What to work on:
There is material below. Print exactly the lines starting at the line with "Given: Enable the 透明效果 checkbox" and ending at the line with "Toggle ServerCodeUser permission", ends included, and no others.

*** Provided information Section Begins ***

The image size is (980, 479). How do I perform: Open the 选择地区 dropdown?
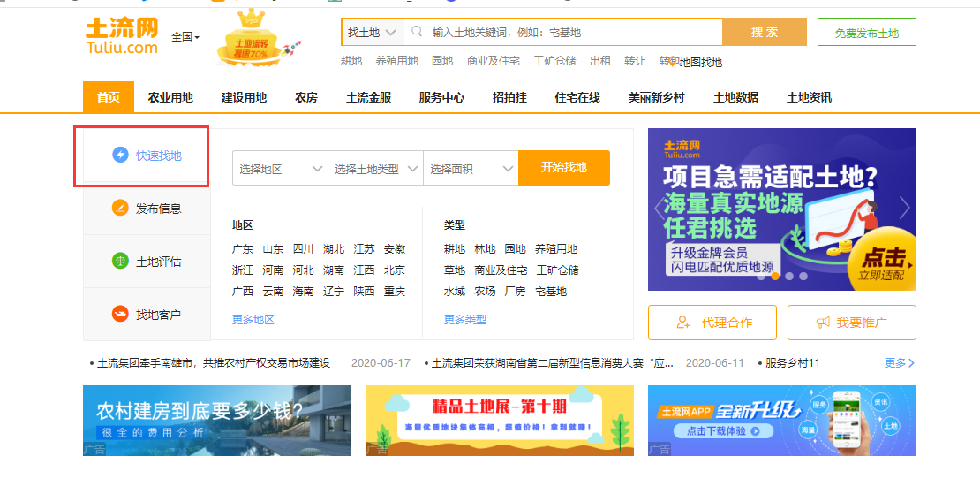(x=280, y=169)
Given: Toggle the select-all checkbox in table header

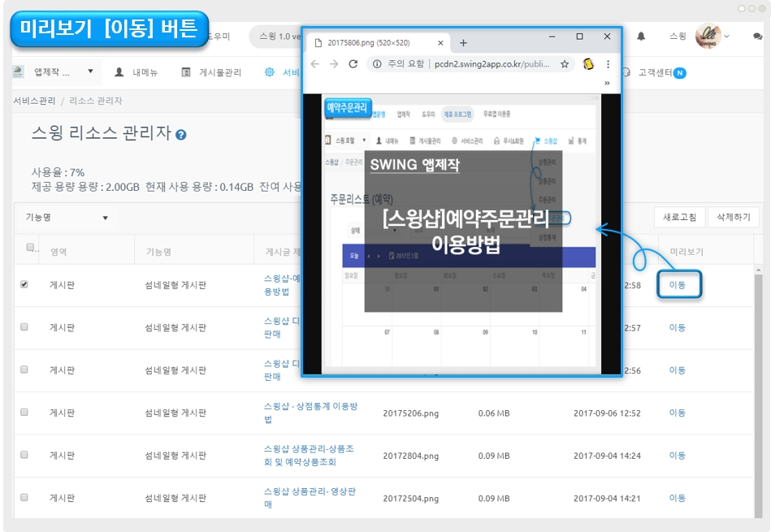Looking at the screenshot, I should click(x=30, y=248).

*** Provided information Section Ends ***
*** Provided information Section Begins ***

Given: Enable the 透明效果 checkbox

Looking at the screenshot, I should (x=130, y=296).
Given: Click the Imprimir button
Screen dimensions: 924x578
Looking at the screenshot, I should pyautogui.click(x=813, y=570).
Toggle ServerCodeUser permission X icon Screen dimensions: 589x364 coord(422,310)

*** Provided information Section Ends ***
*** Provided information Section Begins ***

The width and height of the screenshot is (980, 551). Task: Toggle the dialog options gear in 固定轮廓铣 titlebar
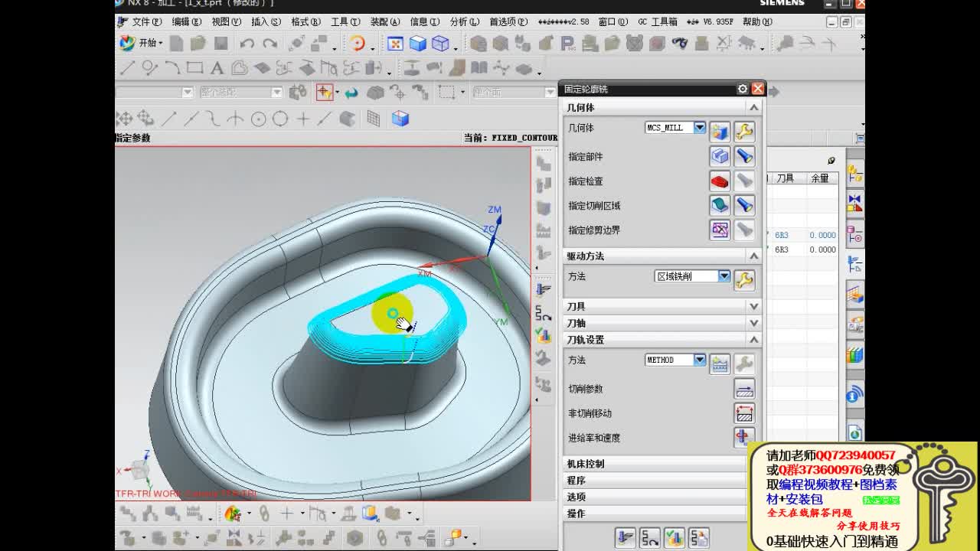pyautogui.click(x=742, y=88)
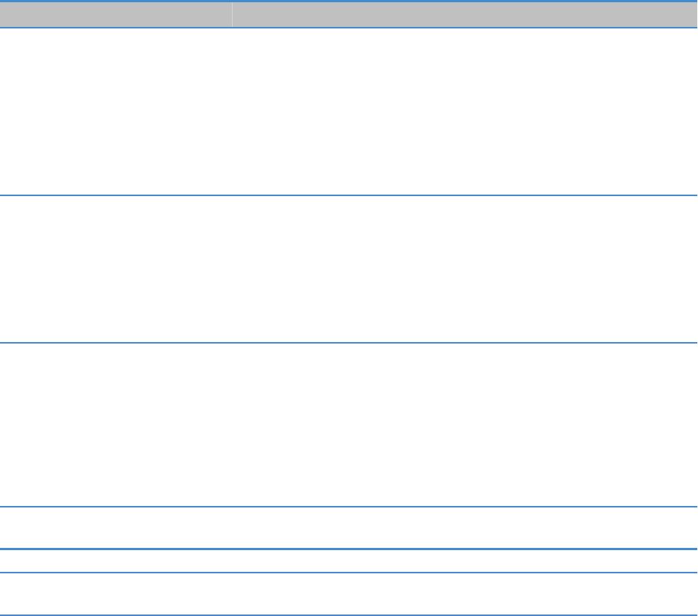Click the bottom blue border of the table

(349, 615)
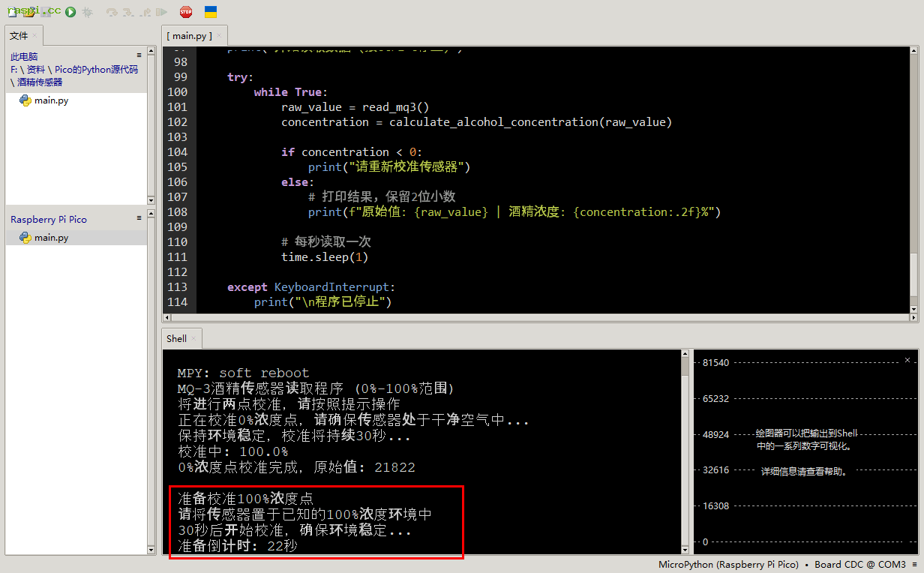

*** Provided information Section Ends ***

Result of this exercise:
Given: Enable the 透明效果 checkbox

Looking at the screenshot, I should (x=130, y=296).
Given: Click the Imprimir button
Screen dimensions: 924x578
Looking at the screenshot, I should pyautogui.click(x=813, y=570).
Toggle ServerCodeUser permission X icon Screen dimensions: 589x364 coord(422,310)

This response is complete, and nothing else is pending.